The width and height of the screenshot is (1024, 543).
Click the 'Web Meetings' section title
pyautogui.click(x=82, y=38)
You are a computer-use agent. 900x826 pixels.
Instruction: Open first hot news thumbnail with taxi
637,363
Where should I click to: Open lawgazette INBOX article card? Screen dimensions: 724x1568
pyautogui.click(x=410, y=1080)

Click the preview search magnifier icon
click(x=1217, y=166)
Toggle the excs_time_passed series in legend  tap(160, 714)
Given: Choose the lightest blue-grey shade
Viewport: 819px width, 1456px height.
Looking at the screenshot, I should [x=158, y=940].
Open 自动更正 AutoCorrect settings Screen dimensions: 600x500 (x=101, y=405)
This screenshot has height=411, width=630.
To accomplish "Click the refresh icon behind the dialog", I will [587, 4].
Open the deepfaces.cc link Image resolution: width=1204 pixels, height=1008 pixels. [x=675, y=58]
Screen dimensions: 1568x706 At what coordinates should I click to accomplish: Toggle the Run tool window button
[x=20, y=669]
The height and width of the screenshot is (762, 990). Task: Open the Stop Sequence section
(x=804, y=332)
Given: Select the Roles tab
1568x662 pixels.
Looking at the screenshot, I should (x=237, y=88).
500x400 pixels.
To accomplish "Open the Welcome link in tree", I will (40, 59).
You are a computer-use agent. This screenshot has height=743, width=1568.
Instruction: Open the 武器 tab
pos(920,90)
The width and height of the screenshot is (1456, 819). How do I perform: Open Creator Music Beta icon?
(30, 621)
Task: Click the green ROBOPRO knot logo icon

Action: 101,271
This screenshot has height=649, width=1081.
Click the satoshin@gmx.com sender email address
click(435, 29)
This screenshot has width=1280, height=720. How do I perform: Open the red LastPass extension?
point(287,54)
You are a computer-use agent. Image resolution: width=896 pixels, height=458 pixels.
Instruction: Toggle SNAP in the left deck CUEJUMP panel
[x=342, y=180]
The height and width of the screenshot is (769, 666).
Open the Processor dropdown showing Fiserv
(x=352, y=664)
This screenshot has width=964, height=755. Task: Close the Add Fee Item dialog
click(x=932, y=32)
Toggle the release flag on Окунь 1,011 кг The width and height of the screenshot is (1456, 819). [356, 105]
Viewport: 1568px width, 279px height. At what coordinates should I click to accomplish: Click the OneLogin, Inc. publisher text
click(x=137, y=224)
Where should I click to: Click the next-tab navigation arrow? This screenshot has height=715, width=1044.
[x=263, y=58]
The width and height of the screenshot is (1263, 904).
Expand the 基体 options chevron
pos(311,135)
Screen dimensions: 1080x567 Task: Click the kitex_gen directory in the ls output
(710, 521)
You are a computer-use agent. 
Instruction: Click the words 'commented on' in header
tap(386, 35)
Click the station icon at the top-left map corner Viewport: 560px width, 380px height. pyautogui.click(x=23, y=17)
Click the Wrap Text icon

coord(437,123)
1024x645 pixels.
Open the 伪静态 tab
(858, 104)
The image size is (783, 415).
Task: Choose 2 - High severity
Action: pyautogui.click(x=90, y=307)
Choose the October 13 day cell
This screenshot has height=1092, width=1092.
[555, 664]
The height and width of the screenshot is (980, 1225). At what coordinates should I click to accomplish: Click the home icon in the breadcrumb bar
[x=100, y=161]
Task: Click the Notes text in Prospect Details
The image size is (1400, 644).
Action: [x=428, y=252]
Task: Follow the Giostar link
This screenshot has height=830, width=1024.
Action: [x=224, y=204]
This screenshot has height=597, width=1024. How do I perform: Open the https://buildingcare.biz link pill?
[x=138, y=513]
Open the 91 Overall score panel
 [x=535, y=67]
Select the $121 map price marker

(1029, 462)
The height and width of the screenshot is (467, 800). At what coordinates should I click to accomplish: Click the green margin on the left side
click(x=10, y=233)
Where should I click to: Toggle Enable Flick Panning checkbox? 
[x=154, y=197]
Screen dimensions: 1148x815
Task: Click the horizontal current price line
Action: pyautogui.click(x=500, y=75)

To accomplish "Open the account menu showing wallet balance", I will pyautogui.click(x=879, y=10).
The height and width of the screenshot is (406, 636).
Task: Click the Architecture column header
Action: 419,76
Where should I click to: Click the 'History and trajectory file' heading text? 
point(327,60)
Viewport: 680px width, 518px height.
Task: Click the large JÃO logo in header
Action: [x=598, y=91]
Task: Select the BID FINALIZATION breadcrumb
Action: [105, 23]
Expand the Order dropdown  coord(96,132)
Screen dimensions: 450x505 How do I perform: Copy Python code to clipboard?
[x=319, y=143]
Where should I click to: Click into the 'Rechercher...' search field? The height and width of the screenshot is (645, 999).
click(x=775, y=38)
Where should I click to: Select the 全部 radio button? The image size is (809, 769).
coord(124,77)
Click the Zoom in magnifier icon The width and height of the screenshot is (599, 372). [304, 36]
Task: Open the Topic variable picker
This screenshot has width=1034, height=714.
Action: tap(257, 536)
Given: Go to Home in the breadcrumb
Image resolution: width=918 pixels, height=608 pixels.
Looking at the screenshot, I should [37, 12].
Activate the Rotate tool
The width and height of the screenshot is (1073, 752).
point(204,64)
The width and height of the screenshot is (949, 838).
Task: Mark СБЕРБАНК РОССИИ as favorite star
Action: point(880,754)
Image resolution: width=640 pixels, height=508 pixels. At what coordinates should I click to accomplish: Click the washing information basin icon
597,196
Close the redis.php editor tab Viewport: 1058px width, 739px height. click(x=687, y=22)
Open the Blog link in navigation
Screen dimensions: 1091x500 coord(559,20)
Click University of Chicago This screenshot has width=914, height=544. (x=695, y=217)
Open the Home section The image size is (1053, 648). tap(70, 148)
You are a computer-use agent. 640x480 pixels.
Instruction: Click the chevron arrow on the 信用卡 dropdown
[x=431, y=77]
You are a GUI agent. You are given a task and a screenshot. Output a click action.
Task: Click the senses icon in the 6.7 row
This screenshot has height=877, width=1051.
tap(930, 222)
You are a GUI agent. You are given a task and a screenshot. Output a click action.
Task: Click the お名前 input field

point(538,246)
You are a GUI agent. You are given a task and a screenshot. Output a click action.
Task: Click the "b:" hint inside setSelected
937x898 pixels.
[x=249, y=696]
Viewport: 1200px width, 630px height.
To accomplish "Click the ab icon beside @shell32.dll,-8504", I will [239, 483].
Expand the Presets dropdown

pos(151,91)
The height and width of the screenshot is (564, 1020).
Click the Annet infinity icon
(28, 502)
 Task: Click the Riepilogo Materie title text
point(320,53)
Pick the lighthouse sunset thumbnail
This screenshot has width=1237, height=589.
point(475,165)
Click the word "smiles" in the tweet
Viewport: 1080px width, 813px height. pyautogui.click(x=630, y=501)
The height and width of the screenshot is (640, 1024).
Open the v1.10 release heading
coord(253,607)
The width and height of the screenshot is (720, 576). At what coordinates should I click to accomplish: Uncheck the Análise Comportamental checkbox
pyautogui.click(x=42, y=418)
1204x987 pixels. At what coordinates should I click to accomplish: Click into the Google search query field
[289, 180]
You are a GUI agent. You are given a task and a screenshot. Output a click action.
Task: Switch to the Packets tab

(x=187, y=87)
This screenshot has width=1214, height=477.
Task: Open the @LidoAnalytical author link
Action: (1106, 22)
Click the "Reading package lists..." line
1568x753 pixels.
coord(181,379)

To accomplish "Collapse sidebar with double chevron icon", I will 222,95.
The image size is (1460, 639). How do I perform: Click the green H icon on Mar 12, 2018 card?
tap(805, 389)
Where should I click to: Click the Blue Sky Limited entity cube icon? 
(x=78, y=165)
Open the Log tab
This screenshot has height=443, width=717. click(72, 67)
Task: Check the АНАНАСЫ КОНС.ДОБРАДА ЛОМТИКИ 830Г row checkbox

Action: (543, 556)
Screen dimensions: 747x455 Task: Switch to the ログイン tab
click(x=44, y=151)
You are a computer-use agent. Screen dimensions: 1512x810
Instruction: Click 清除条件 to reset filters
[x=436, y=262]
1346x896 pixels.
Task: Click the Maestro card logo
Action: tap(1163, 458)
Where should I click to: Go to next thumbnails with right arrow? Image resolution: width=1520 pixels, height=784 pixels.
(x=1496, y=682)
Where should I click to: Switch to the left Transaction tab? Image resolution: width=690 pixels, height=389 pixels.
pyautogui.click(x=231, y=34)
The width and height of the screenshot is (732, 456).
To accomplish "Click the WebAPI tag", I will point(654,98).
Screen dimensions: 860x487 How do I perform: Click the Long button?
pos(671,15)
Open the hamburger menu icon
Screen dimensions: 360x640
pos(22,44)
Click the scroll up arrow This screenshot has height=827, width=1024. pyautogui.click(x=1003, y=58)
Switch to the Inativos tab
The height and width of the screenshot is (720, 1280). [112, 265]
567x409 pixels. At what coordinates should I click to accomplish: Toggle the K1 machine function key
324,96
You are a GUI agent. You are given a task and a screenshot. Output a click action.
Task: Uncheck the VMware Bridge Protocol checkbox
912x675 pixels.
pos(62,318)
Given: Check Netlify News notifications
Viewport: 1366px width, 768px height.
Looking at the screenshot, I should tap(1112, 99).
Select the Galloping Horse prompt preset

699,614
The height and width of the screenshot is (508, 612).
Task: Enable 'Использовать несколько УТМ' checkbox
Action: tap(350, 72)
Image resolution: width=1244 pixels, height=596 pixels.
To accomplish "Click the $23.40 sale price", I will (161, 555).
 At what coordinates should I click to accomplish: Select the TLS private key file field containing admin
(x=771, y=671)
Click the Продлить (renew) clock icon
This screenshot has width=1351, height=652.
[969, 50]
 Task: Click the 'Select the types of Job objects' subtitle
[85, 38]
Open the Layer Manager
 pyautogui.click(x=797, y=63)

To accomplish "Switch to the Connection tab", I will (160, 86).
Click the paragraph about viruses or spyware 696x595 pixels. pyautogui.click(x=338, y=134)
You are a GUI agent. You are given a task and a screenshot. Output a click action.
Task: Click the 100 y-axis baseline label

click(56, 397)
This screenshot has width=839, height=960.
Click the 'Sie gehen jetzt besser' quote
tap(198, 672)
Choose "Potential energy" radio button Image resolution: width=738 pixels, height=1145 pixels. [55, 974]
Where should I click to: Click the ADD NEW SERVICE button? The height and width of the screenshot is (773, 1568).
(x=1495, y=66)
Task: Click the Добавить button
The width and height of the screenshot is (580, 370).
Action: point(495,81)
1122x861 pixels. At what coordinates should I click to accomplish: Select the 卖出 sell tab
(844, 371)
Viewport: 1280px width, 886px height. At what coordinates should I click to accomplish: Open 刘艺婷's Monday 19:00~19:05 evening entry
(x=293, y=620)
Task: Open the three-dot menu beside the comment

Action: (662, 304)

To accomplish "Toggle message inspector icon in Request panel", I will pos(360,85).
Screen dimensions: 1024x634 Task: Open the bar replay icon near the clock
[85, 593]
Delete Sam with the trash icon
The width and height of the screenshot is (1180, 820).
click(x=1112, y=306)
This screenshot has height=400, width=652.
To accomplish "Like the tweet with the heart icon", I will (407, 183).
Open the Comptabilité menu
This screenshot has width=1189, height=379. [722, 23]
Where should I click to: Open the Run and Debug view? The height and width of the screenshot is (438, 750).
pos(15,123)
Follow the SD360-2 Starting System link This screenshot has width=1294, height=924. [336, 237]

----

• **THE TASK**: Where a line in the records above contains the string "Follow", copy that line.

• **PROBLEM SOLUTION**:
Task: Follow the Giostar link
Follow the SD360-2 Starting System link This screenshot has width=1294, height=924. [336, 237]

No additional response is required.